The legs are like any other part of body, in that they need a supply of blood to provide oxygen to the tissues and to remove carbon dioxide. The supply of oxygen rich blood to the legs and all around the body is via the arteries to a network of Capillaries. The capillaries disperse the blood through the tissues and then the deoxygenated blood returns to the heart via the veins.

The beating of the heart supplies the pressure needed to move blood through the arteries at high pressure. We can feel this in our pulse.

However, once the blood has passed through the capillary network in the tissues and on to the veins, this pressure is very much reduced and not sufficient to ensure the return of blood from the lower limbs, against the force of gravity

When you are lying down there is just enough pressure left in the blood for it to return to the heart.
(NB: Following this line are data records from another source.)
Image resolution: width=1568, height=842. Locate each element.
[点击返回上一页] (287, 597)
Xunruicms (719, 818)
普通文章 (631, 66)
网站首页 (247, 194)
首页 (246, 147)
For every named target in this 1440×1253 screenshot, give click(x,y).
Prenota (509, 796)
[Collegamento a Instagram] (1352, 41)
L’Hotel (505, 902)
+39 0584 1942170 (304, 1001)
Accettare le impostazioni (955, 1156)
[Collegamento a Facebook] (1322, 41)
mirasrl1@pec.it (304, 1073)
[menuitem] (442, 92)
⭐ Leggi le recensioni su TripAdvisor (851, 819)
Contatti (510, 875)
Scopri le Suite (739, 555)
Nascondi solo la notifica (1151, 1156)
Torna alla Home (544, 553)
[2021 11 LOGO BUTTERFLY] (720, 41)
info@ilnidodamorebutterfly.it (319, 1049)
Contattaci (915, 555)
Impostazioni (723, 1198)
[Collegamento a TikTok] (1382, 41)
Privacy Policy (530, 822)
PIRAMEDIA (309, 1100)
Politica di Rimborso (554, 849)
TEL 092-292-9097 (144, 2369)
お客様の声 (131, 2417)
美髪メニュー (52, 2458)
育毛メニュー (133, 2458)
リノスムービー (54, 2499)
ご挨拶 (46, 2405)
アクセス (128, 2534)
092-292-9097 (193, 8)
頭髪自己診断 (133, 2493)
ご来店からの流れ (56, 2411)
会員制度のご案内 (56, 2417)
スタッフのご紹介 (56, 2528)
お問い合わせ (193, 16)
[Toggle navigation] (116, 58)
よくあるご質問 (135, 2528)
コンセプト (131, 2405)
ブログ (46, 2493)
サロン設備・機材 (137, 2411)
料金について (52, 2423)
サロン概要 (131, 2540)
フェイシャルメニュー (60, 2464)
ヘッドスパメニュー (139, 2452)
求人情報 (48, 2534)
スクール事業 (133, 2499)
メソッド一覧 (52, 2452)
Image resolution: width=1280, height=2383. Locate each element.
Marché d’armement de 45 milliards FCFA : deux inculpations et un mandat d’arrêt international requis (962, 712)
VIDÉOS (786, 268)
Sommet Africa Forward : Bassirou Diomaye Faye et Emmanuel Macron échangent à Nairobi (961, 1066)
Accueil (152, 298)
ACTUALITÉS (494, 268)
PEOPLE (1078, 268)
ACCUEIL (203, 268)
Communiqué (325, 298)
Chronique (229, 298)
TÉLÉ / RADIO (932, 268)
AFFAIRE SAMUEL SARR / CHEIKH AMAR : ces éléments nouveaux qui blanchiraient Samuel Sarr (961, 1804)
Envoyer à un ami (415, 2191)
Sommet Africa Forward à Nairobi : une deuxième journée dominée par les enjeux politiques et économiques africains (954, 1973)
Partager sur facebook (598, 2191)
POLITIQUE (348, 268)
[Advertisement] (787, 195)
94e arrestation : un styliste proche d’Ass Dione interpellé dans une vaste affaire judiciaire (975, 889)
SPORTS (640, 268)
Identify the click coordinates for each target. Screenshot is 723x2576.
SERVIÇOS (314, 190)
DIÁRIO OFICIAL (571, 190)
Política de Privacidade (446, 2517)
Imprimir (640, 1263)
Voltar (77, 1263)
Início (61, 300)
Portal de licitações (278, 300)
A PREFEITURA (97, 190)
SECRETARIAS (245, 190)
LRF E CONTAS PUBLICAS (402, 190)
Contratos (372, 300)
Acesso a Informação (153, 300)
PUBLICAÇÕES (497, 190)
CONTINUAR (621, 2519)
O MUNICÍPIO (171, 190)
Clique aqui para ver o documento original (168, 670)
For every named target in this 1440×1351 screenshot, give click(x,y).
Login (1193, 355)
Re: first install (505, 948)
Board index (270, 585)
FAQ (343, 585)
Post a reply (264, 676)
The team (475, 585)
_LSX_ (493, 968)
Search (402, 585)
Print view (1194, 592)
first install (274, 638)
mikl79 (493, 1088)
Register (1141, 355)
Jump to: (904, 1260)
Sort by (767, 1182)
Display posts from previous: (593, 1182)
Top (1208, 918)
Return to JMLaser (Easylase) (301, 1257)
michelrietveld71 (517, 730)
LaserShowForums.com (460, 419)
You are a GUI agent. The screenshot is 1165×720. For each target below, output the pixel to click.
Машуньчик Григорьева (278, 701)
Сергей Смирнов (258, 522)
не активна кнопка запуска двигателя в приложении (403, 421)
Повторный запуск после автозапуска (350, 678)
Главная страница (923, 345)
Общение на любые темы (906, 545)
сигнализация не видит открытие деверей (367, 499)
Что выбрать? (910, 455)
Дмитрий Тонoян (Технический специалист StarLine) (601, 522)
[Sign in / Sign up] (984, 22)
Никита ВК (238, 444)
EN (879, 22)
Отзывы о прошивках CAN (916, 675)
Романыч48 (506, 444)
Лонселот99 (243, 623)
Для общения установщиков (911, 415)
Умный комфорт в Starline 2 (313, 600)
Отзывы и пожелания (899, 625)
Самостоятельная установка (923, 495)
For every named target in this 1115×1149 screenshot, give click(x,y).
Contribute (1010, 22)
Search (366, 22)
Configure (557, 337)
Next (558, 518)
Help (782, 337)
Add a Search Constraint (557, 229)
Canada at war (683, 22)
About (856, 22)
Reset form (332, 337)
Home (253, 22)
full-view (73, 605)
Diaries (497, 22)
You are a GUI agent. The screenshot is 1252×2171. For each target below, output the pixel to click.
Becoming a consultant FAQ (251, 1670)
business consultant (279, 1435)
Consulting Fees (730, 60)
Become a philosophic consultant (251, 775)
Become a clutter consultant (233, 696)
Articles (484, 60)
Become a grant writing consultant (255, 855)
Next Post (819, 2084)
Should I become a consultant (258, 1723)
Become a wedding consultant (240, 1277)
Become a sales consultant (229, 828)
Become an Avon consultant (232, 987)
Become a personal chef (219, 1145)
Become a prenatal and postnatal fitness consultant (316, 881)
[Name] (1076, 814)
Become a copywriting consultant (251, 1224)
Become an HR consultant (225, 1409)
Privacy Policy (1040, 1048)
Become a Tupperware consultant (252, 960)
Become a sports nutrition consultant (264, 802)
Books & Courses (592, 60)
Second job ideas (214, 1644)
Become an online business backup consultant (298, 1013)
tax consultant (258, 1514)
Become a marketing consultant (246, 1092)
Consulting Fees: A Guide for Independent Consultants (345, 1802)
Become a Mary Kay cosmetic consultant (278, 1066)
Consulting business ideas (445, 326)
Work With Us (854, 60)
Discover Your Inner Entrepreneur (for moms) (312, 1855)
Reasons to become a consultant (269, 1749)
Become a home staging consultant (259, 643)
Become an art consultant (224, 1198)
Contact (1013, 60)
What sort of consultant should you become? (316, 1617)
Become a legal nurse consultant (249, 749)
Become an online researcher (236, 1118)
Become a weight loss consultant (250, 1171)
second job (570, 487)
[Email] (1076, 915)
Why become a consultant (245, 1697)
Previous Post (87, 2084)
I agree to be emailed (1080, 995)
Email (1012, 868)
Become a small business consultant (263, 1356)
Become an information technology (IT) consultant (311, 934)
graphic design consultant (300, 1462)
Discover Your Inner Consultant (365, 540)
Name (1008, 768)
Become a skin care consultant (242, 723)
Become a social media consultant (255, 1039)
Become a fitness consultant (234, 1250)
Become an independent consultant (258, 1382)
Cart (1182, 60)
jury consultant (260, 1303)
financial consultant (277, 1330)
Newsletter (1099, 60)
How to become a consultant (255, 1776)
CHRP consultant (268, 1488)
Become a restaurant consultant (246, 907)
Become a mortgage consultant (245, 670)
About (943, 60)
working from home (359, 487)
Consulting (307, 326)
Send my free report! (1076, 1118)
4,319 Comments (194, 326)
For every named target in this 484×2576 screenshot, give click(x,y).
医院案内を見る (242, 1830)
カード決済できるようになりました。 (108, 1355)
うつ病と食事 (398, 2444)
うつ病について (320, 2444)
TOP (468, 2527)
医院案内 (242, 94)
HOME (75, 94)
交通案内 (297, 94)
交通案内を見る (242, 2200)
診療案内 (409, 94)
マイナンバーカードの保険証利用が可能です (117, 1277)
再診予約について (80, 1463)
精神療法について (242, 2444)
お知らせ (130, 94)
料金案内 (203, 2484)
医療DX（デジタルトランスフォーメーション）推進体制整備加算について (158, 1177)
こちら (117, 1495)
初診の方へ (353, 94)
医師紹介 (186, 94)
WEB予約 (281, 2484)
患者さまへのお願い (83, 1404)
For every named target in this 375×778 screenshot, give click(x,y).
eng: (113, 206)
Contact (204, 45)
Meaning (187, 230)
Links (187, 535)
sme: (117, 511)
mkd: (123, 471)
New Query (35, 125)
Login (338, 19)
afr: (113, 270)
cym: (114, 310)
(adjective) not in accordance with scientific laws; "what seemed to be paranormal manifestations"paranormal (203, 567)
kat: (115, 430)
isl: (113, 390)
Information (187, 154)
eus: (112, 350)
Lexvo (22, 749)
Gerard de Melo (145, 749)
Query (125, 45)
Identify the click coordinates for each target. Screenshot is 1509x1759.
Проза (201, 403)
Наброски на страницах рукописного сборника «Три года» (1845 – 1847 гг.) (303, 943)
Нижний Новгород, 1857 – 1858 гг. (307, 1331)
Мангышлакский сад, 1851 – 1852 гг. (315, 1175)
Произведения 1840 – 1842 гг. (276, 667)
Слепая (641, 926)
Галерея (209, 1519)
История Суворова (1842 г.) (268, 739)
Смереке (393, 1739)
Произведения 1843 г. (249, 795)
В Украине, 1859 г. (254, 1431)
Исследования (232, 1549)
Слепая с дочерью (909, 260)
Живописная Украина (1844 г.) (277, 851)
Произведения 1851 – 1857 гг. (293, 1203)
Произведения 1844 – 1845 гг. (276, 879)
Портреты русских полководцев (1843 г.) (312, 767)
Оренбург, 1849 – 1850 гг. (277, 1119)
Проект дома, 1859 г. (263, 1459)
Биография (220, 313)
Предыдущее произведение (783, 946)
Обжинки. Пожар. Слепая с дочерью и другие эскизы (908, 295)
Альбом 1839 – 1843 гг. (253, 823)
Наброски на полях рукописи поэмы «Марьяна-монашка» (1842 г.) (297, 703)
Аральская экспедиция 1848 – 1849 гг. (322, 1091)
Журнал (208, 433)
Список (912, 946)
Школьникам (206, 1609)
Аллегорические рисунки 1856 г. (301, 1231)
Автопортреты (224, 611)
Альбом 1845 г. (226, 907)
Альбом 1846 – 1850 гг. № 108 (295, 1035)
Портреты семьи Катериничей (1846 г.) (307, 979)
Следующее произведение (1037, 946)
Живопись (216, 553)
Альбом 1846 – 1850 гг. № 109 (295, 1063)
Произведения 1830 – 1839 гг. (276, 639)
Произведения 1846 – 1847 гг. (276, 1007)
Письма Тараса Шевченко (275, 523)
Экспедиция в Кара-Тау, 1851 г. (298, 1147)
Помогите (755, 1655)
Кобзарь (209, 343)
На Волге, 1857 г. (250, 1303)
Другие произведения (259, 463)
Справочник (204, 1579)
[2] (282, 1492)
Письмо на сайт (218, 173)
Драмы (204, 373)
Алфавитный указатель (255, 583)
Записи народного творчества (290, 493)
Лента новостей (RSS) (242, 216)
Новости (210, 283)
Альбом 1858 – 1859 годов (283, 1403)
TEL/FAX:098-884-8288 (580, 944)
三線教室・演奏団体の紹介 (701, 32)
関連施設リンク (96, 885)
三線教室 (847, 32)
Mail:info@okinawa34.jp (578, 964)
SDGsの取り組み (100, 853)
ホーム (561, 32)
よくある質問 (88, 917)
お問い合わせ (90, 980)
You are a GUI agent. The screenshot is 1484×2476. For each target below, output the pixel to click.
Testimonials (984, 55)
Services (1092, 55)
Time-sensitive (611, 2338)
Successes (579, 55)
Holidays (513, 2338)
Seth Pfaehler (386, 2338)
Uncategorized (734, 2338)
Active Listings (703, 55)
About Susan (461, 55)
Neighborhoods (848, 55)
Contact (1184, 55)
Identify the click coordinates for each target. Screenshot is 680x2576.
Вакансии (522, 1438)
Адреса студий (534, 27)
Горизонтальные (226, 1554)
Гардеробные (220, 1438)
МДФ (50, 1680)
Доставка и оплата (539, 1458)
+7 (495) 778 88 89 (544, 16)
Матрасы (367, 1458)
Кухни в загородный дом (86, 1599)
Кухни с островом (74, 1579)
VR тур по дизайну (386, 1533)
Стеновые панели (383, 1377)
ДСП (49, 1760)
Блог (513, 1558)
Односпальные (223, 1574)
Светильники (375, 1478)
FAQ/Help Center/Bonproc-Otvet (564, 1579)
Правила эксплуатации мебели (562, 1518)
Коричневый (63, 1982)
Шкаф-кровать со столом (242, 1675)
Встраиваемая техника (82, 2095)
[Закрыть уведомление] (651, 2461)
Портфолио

When you are sitting up or standing up this is a different story as the heart is above the level of your legs, which results in an increase in pressure at the ankles due to the column of blood above it. This is called “hydrostatic” or “gravitational” pressure.

The reduced blood flow out of the legs, can result in fainting in people who have been standing still for extensive periods.

Veins of the leg

The reason we do not all routinely faint when sitting or standing is because we actually have a functional ‘pump’ within the legs, that drives the blood back into the pelvis where breathing helps the blood back to the heart. This pump is called the muscle pump or a peripheral heart and it depends on 2 factors to get the blood out of the legs; movement and valves.

Movement of the leg muscles causes a compression on the veins and it is this compression of the veins that makes the blood flow. The valves prevent the blood from flowing in the wrong direction.

When the valves in the veins are functioning correctly, the veins are known as “competent”. When the valves do not work correctly, they are called “incompetent”.

With incompetent valves, the muscles compresses the veins and the blood is forced up the leg but when the pressure is eased the valves do not close completely to stop the blood from coming back down the leg, a process called reflux.

Venous reflux is the main cause of most venous related disorders and also is the only cause of varicose veins.

There are two systems of veins within the legs the deep veins and the superficial veins. The deep veins are responsible for doing the majority of the work within the leg and do not cause varicose veins. The superficial veins are the secondary system in the leg that helps drain blood from the superficial tissues and back into the deep veins for return the heart.

It is a problem with valves failing inside the superficial veins that causes varicose veins and related disorders.